Apolipoprotein is constituted of an important component of plasma lipoproteins, which have been found to bind lipopolysaccharide (LPS) in vitro and neutralize its toxic effects [31]. In vitro, apoA-IV plays anti-inflammatory and antiatherogenic roles after the administration of LPS [32, 33]. Therefore, apolipoprotein may play a vital role in perpetuating the inflammatory response. In addition, ApoA-I participates in the reverse transport of cholesterol from tissues to the liver for excretion by promoting cholesterol efflux from tissues and by acting as a cofactor for the lecithin cholesterol acyltransferase. ApoA-IV is a major component of high-density lipoprotein, which can promote cholesterol efflux to an equal extent from adipose cells [34]. In bovine, subacute ruminal acidosis was considered as the main cause of laminitis with the high level of LPS in blood [3, 12]. Therefore, ApoA-I and ApoA-IV were both up-regulated in expression to enhance the ability of the organism to neutralize the LPS toxicity; these proteins can transport cholesterol from tissue to liver for catabolism. In a research on horse with chronic laminitis, ApoA-IV was also found up-regulated in expression to play an anti-inflammatory role [35], which was in accordance with the findings of this study.

Haptoglobin—up-regulated expression

Haptoglobin is an important acute-phase protein, which can assess the innate immune system’s systemic response to infection, inflammation, or trauma, including hemoglobin-binding capacity, in maintaining the iron homeostasis in cattle [36]. Haptoglobin also functions as a bacteriostatic agent, which increases rapidly during an infectious disease. At acute clinical mastitis in dairy cows, the haptoglobin concentration increases markedly both in blood and milk [37]. Haptoglobin concentrations increase to sixfold in dairy cows with infectious and metabolic diseases at slaughter compared to animals with minor lesions [38], In cattle, haptoglobin is effective in the diagnosis and prognosis of mastitis, enteritis, peritonitis, pneumonia, endocarditis, and endometritis [39]. Elevations in this protein have also been reported in cows with fatty liver syndrome, at parturition and during periods of starvation and transport stress, but not in laminitis. In this study, haptoglobin expression was found to be up-regulated in the case of laminitis, which prevents loss of iron and plays a vital role in anti-inflammatory reaction.

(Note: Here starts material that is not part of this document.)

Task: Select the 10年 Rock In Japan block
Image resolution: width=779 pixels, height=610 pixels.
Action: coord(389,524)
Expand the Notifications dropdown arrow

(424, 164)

Conglutinin—up-regulated expression

Conglutinin is a 371-amino acid calcium-dependent serum lectin specific for N-acetylglucosamine and plays an important role in defense mechanisms [40]. Conglutinin of cow is a member of the collectin protein family, which is an effector molecule in innate, non-adaptive immune defense against microorganism pathogens. Conglutinin binds to microbial surface wall and immune complexes through the complement component (C3bi), thereby impeding infectivity or mediating phagocytosis through specific receptors on phagocytes [41]. In the development of laminitis, conglutinin was up-regulated in expression, which indicated that the natural immune ability of cows may be improved.

Conclusions

The current study provides a novel report on plasma proteomic profiles of laminitis in dairy cows. The results highlight the differentially expressed proteins in blood plasma between healthy dairy cows and clinical laminitis cows, including 12 proteins up-regulated and 4 proteins down-regulated. Overall, these differential proteins were involved in the pathways including carbohydrate metabolism, lipid metabolism, molecular transport, immune regulation, inflammatory reaction, oxidative stress, and so on. The differentially expressed proteins were related to the occurrence and development of laminitis and the lipid metabolic disturbance may be a new pathway to cause laminitis in dairy cows. The results may provide some clues for further revealing the pathogenesis of laminitis and screening the early diagnostic proteins and therapeutic drug target.